Reproduce the material below, replacing each occurrence of "Screen dimensions" with "Display size" and leaving all other text unchanged.

EXCERPTED RECORDS
•••••

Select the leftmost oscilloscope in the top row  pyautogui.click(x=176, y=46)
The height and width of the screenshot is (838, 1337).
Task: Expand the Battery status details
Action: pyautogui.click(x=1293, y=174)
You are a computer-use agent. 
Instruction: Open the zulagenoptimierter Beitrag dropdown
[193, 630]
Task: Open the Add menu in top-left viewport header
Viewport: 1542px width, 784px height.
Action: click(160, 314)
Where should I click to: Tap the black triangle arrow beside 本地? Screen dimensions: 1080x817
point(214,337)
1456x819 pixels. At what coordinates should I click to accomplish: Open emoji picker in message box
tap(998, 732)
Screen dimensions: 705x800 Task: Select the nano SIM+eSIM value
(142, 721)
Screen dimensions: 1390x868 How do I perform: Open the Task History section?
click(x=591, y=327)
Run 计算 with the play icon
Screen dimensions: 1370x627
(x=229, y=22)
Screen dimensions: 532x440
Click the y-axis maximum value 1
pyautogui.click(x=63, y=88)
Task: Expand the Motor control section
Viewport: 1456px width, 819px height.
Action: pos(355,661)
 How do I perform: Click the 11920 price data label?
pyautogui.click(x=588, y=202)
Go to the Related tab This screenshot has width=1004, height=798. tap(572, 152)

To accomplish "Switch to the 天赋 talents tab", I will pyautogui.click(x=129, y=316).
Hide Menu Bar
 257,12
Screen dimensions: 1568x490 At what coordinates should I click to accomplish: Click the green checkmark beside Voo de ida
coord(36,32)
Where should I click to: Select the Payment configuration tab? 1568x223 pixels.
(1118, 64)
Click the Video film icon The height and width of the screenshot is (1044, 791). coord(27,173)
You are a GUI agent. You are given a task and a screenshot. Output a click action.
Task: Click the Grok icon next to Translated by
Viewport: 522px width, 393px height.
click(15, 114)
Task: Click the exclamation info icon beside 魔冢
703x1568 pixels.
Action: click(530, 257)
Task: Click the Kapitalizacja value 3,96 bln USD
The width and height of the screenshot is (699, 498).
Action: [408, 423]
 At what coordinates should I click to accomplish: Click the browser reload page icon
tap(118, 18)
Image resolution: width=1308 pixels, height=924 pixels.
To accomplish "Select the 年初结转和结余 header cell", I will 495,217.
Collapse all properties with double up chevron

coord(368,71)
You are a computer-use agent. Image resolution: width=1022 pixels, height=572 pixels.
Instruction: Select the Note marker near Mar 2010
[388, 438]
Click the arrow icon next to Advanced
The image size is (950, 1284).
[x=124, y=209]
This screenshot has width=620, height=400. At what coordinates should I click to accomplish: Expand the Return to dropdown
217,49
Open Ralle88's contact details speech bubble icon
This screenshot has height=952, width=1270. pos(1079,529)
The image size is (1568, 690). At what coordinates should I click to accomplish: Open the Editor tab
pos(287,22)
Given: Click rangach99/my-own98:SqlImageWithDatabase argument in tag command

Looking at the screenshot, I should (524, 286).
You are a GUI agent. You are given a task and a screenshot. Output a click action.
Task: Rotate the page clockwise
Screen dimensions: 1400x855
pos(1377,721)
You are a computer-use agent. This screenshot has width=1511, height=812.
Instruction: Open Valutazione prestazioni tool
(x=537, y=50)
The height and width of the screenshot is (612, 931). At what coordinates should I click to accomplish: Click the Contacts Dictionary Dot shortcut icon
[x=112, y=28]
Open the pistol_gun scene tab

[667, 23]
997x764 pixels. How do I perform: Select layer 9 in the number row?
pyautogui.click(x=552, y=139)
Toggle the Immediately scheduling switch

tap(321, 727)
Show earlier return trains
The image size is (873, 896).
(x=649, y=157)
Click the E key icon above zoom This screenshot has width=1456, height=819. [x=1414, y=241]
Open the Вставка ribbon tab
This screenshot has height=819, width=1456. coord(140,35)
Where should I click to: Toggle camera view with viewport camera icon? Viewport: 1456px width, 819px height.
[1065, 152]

•••••

SOLUTION
Select the leftmost oscilloscope in the top row  pyautogui.click(x=176, y=46)
The height and width of the screenshot is (838, 1337).
Task: Expand the Battery status details
Action: pyautogui.click(x=1293, y=174)
You are a computer-use agent. 
Instruction: Open the zulagenoptimierter Beitrag dropdown
[193, 630]
Task: Open the Add menu in top-left viewport header
Viewport: 1542px width, 784px height.
Action: click(160, 314)
Where should I click to: Tap the black triangle arrow beside 本地? Display size: 1080x817
point(214,337)
1456x819 pixels. At what coordinates should I click to accomplish: Open emoji picker in message box
tap(998, 732)
Display size: 705x800 Task: Select the nano SIM+eSIM value
(142, 721)
Display size: 1390x868 How do I perform: Open the Task History section?
click(x=591, y=327)
Run 计算 with the play icon
Display size: 1370x627
(x=229, y=22)
Display size: 532x440
Click the y-axis maximum value 1
pyautogui.click(x=63, y=88)
Task: Expand the Motor control section
Viewport: 1456px width, 819px height.
Action: pos(355,661)
 How do I perform: Click the 11920 price data label?
pyautogui.click(x=588, y=202)
Go to the Related tab This screenshot has width=1004, height=798. tap(572, 152)

To accomplish "Switch to the 天赋 talents tab", I will pyautogui.click(x=129, y=316).
Hide Menu Bar
 257,12
Display size: 1568x490 At what coordinates should I click to accomplish: Click the green checkmark beside Voo de ida
coord(36,32)
Where should I click to: Select the Payment configuration tab? 1568x223 pixels.
(1118, 64)
Click the Video film icon The height and width of the screenshot is (1044, 791). coord(27,173)
You are a GUI agent. You are given a task and a screenshot. Output a click action.
Task: Click the Grok icon next to Translated by
Viewport: 522px width, 393px height.
click(15, 114)
Task: Click the exclamation info icon beside 魔冢
703x1568 pixels.
Action: click(530, 257)
Task: Click the Kapitalizacja value 3,96 bln USD
The width and height of the screenshot is (699, 498).
Action: [408, 423]
 At what coordinates should I click to accomplish: Click the browser reload page icon
tap(118, 18)
Image resolution: width=1308 pixels, height=924 pixels.
To accomplish "Select the 年初结转和结余 header cell", I will 495,217.
Collapse all properties with double up chevron

coord(368,71)
You are a computer-use agent. Image resolution: width=1022 pixels, height=572 pixels.
Instruction: Select the Note marker near Mar 2010
[388, 438]
Click the arrow icon next to Advanced
The image size is (950, 1284).
[x=124, y=209]
This screenshot has width=620, height=400. At what coordinates should I click to accomplish: Expand the Return to dropdown
217,49
Open Ralle88's contact details speech bubble icon
This screenshot has height=952, width=1270. pos(1079,529)
The image size is (1568, 690). At what coordinates should I click to accomplish: Open the Editor tab
pos(287,22)
Given: Click rangach99/my-own98:SqlImageWithDatabase argument in tag command

Looking at the screenshot, I should (524, 286).
You are a GUI agent. You are given a task and a screenshot. Output a click action.
Task: Rotate the page clockwise
Display size: 1400x855
pos(1377,721)
You are a computer-use agent. This screenshot has width=1511, height=812.
Instruction: Open Valutazione prestazioni tool
(x=537, y=50)
The height and width of the screenshot is (612, 931). At what coordinates should I click to accomplish: Click the Contacts Dictionary Dot shortcut icon
[x=112, y=28]
Open the pistol_gun scene tab

[667, 23]
997x764 pixels. How do I perform: Select layer 9 in the number row?
pyautogui.click(x=552, y=139)
Toggle the Immediately scheduling switch

tap(321, 727)
Show earlier return trains
The image size is (873, 896).
(x=649, y=157)
Click the E key icon above zoom This screenshot has width=1456, height=819. [x=1414, y=241]
Open the Вставка ribbon tab
This screenshot has height=819, width=1456. coord(140,35)
Where should I click to: Toggle camera view with viewport camera icon? Viewport: 1456px width, 819px height.
[1065, 152]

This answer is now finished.